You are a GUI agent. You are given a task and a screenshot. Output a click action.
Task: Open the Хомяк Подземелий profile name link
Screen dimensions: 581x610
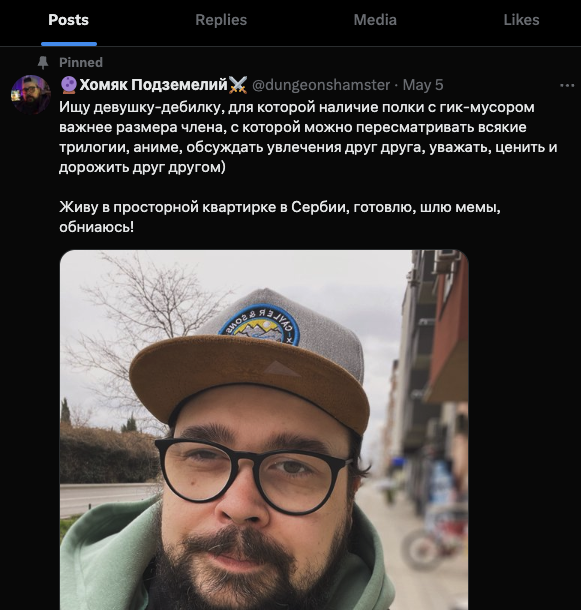[x=153, y=85]
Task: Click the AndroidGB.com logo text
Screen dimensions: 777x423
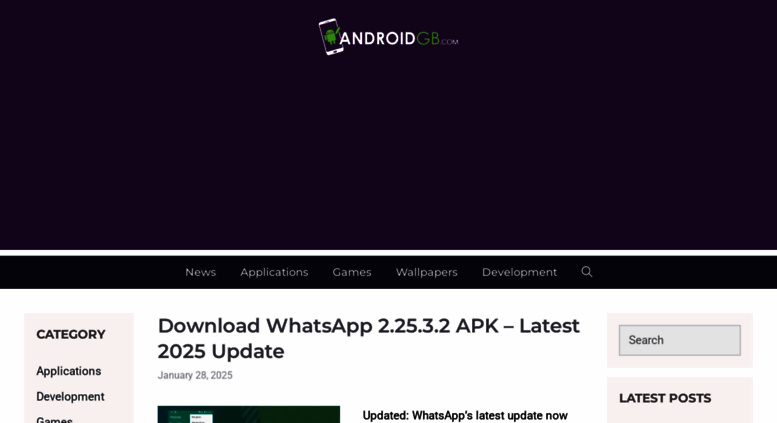Action: coord(399,39)
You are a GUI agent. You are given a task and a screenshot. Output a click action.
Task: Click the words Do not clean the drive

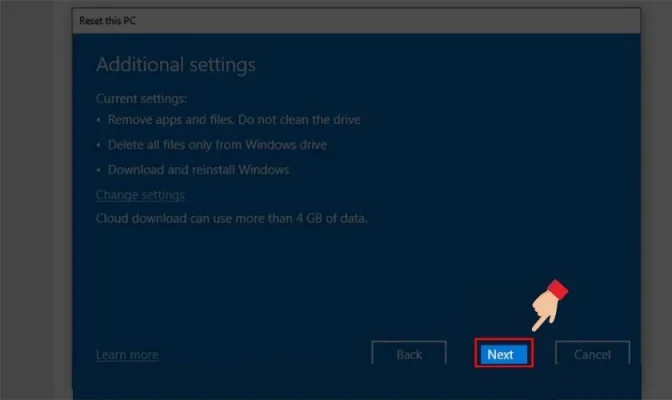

^^^^^^^^^^^^^^^^

Set down every line of the records above word for word, leaving out the pictures.

## WRITTEN ANSWER
You are a GUI agent. You are given a task and a screenshot. Output a click action.
Task: Open the Хомяк Подземелий profile name link
Screen dimensions: 581x610
[x=153, y=85]
Task: Click the AndroidGB.com logo text
Screen dimensions: 777x423
Action: coord(399,39)
You are a GUI agent. You are given a task and a screenshot. Output a click action.
Task: Click the words Do not clean the drive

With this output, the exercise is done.